3名とも何の事だか分かっているらしかった。
「我々の中に『ギブアップ』の言葉はない。向こうから仕掛けられるよりも先に、こっちから行ってやるよ。準備はいいか?」
その言葉を合図に全員、立ち上がった。
死にものぐるいで闘っていたのは・・・こちらだった。
仲魔は全て死に、神々も残り少なくなってきている。
しかし、向こうは『人間』という自分達に似せて作ったクローン体を駆使し、反撃を仕掛けてきた。
『正義のために』
それが大義名分。
『何の』為の正義か、『誰の』為の正義か・・・。
悪魔達は知ってる。
最後に生き残るのは『何か』を。
知ってて闘う。
最後まで。
「おっし!!行くか!!」
ライデンが尻に付いたホコリをはたく。
「そうだね・・・そろそろ。
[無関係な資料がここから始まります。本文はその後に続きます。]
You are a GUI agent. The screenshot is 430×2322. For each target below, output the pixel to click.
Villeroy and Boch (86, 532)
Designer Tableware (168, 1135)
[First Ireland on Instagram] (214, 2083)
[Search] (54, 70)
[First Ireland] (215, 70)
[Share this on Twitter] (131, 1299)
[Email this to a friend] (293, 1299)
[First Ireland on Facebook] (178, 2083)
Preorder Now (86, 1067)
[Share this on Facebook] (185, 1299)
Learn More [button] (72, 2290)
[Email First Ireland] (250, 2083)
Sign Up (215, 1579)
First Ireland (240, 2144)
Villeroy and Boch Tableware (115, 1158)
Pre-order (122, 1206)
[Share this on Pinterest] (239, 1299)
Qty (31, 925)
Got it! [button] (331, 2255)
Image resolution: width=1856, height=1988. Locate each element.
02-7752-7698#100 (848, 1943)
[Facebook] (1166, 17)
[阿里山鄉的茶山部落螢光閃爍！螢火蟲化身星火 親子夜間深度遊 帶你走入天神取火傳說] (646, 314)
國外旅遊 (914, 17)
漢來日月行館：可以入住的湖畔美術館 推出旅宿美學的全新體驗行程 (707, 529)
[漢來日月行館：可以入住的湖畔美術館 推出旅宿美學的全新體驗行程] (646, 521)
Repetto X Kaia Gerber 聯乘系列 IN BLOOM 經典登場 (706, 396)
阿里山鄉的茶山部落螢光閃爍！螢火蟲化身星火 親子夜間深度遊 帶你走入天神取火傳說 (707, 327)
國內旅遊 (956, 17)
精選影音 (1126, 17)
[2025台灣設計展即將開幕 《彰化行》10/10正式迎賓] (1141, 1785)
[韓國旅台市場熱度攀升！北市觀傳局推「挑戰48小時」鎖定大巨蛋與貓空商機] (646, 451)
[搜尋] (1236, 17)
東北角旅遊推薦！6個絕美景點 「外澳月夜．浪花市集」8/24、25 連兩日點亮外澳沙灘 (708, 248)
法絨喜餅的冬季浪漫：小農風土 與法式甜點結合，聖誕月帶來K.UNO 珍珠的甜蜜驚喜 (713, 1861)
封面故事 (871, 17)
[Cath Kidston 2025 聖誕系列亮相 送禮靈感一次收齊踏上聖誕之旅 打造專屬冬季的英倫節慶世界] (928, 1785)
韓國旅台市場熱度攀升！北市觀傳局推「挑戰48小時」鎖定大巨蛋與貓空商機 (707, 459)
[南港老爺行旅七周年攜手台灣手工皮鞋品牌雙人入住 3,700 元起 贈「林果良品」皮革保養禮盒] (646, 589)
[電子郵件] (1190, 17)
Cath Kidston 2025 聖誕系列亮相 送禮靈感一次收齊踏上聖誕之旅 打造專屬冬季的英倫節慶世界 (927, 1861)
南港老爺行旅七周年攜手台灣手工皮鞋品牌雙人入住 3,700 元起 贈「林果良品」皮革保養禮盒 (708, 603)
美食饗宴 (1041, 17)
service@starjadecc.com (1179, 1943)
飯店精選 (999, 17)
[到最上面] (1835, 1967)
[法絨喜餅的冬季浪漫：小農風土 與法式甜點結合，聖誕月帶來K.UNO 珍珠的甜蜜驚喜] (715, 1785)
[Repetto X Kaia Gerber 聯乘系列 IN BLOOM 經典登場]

」
ゼノンも救急箱を消して戦闘服の襟を正した。
「準備はいい?俺が合図したら5手に分かれるんだよ。そして・・・。」
ルークは見えない敵に向かって指をさした。
「デーモン・・・。」
エースはデーモンの耳元で囁いた。
「何だ?」
「お前らしいな・・・って思って。」
「え?」
デーモンは不思議そうにエースを見た。
エースは少し照れくさそうにデーモンの頭をこつんと叩きながら呟いた。
「人間を傷付けるなと命令した辺りが・・・な。」
その言葉にデーモンも少し紅くなりながら聞こえるか聞こえないかの声で言った。
「・・・期待をしたいのだ。吾輩は・・・。人間という生命に。」
満身創痍に近い悪魔達。
ぼろぼろの戦闘服を翻し、まだ闘う。
どこかに隠れている己れの中の見えない敵に立ち向かう。
ルークが手を上げた。
「生きて帰るのが俺達の最後の目的だ!!!」
5名の悪魔は一歩を踏み出し、最後の戦闘態勢に入った。